What is Diabeta?Diabeta is an oral medication used along with diet and exercise to help lower blood sugar levels in patients who have type 2 diabetes (non-insulin-dependent). It belongs to a class of drugs called sulfonylureas.
What is the most important information I should know about Diabeta?Treatment with Diabeta may increase the risk of death from heart and blood vessel problems compared to treatment of diabetes with diet alone or diet plus insulin. Discuss with your doctor the risks and benefits of treatment with Diabeta.
Low blood sugar may occur. The signs and symptoms of low blood sugar (hypoglycemia), include headache, drowsiness, weakness, dizziness, fast heartbeat, sweating, tremor, and nausea.
Loss of blood sugar control may occur when exposed to stress such as trauma, fever, infection, or surgery. Insulin use may be necessary at such a time.
Follow diet, medication, and exercise routines closely. Changing any of them can affect blood sugar levels. Blood levels should be assessed regularly.
Who should not take Diabeta?Diabeta should not be used in patients who are allergic to the drug or its ingredients, have type 1 diabetes or diabetic ketoacidosis (a life-threatening medical emergency caused by insufficient insulin), or are treated with bosentan.
What should I tell my doctor before I take the first dose of Diabeta?Tell your doctor about all prescription, over-the-counter, and herbal medications you are taking before beginning treatment with Diabeta. Also, talk to your doctor about your complete medical history, especially if you are pregnant, plan to become pregnant, or are breastfeeding; have kidney, liver, or thyroid disease; have a sulfa allergy; have a serious infection, illness, or injury; have glucose-6-phosphate dehydrogenase (G6PD) deficiency (lack of an enzyme responsible for the breakdown of red blood cells); or if you need surgery.
What is the usual dosage?The information below is based on the dosage guidelines your doctor uses. Depending on your condition and medical history, your doctor may prescribe a different regimen. Do not change the dosage or stop taking your medication without your doctor's approval.
Adults: The initial dose is 2.5-5 milligrams (mg) once a day. The dose should be increased by no more than 2.5 mg per day at weekly intervals. Your doctor will adjust the dosing as necessary.
For patients who have kidney or liver disease, adrenal or pituitary insufficiency, and for those who are elderly, injured, or malnourished, the initial dose is 1.25 mg once a day.
How should I take Diabeta?Take Diabeta exactly as directed by your doctor. Diabeta is usually taken before breakfast or the first main meal if it is taken once a day, or before meals if it is taken multiple times each day. Patients taking more than 10 mg a day may benefit from twice-daily dosing.

* * * * *

EXERCISES.
1. Name every sign or symptom of low blood sugar that the Diabeta drug information lists.
2. Resume the Diabeta drug information after its last sentence, keeping its style.
The listing below has nothing to do with the Diabeta drug information.

DATASET SECTION.

* * * * *

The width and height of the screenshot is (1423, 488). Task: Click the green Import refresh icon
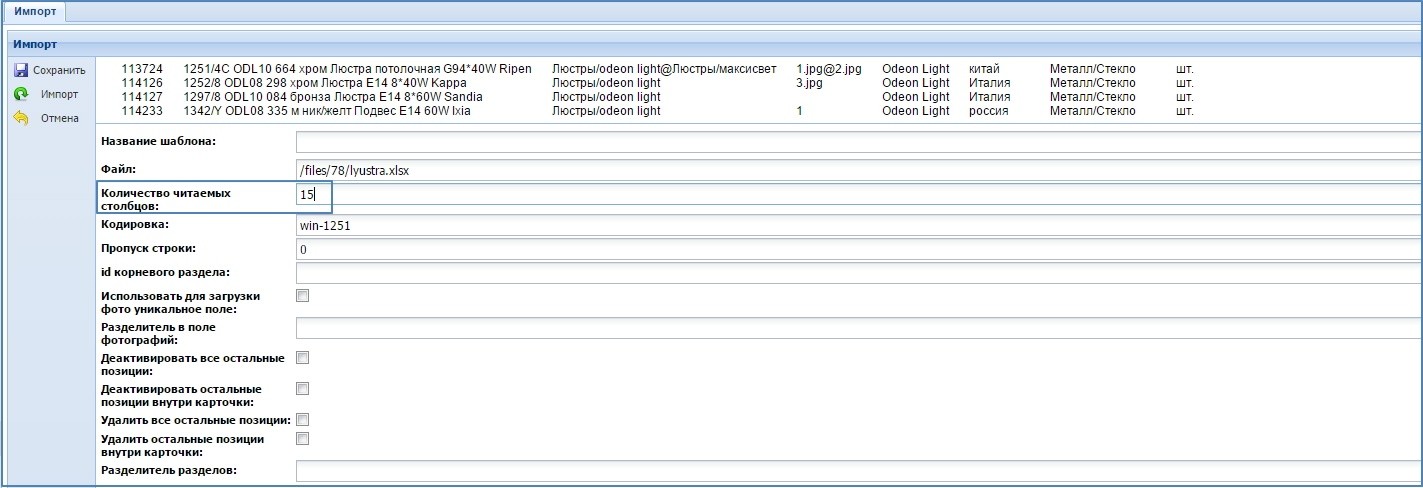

* * * * *

EXERCISE RESULTS.
1. Headache, drowsiness, weakness, dizziness, fast heartbeat, sweating, tremor, and nausea.

2.
What should I avoid while taking Diabeta?Avoid alcohol as it may lower blood sugar and interfere with diabetes treatment.
What are possible food and drug interactions associated with Diabeta?If Diabeta is taken with certain other drugs, the effects of either could be increased, decreased, or altered. It is especially important to check with your doctor before combining Diabeta with the following: angiotensin-converting enzyme (ACE) inhibitors (such as lisinopril and enalapril), aspirin, beta-blockers (such as atenolol and propanolol), blood thinners (such as warfarin), bosentan, calcium channel blockers (such as amlodipine and verapamil), chloramphenicol, clarithromycin, corticosteroids, cyclosporine, disopyramide, diuretics (such as hydrochlorothiazide), estrogens, certain antibiotics (such as levofloxacin and ciprofloxacin), fluoxetine, isoniazid, miconazole, monoamine oxidase inhibitors (such as hydralazine and linezolid), nicotinic acid, nonsteroidal anti-inflammatory drugs (NSAIDs), birth control pills, chlorpromazine, perphenazine, phenytoin, probenecid, rifampin, salicylates (such magnesium salicylate or bismuth subsalicylate), sulfa drugs (such as sulfamethoxazole), albuterol, ephedrine, or thyroid medications (such as levothyroxine).
What are the possible side effects of Diabeta?Side effects cannot be anticipated. If any develop or change in intensity, tell your doctor as soon as possible. Only your doctor can determine if it is safe for you to continue taking this drug.
Side effects may include: low blood sugar (symptoms are shaking, headache, cold sweats, pale and cool skin, anxiety, difficulty concentrating), abdominal fullness, allergic skin reactions such as redness and itching, heartburn, nausea
Can I receive Diabeta if I am pregnant or breastfeeding?The effects of Diabeta during pregnancy and breastfeeding are unknown. Tell your doctor immediately if you are pregnant, plan to become pregnant, or are breastfeeding.
What should I do if I miss a dose of Diabeta?If you miss a dose of Diabeta, take the missed dose as soon as you remember. However, if it is almost time for the next dose, skip the one you missed and return to your regular dosing schedule. Do not take two doses at once.
How should I store Diabeta?Store at room temperature.